Action item:
Please state how many lines of the records below contain the word "computer". Give the number and nothing else.

------------

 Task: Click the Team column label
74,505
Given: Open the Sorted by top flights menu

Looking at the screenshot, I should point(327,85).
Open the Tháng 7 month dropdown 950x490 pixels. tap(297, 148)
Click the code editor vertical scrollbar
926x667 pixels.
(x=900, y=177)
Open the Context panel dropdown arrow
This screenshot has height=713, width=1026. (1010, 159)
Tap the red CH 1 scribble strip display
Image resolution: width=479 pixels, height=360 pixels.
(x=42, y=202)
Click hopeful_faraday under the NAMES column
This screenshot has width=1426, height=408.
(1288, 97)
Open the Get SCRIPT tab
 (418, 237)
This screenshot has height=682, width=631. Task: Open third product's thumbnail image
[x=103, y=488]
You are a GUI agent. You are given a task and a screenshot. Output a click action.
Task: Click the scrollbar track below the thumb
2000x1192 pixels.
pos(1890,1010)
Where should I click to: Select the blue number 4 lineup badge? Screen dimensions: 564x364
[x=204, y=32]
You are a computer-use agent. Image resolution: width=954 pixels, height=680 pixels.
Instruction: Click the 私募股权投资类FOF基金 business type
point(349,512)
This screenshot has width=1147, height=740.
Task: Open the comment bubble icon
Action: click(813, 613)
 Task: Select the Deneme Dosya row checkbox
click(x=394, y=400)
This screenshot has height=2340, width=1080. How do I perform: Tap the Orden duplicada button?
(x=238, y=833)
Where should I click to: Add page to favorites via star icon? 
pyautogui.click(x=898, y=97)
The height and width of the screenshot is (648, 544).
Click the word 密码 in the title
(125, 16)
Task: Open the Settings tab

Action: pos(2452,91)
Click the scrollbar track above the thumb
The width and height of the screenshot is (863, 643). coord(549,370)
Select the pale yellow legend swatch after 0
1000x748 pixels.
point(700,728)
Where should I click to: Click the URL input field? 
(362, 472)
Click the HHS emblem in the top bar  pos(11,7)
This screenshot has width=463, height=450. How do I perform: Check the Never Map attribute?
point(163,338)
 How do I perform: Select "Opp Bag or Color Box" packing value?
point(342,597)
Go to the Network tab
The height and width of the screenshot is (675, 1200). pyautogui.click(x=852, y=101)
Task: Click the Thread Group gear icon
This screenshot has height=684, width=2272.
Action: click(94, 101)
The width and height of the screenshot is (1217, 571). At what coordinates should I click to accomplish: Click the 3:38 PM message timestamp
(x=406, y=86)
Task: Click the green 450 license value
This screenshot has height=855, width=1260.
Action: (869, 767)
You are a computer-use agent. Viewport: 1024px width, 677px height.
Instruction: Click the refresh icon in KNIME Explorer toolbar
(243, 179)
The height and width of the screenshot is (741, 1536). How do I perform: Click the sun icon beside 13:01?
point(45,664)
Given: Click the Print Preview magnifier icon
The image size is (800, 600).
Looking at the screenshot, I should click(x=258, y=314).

------------

Answer to the problem:
2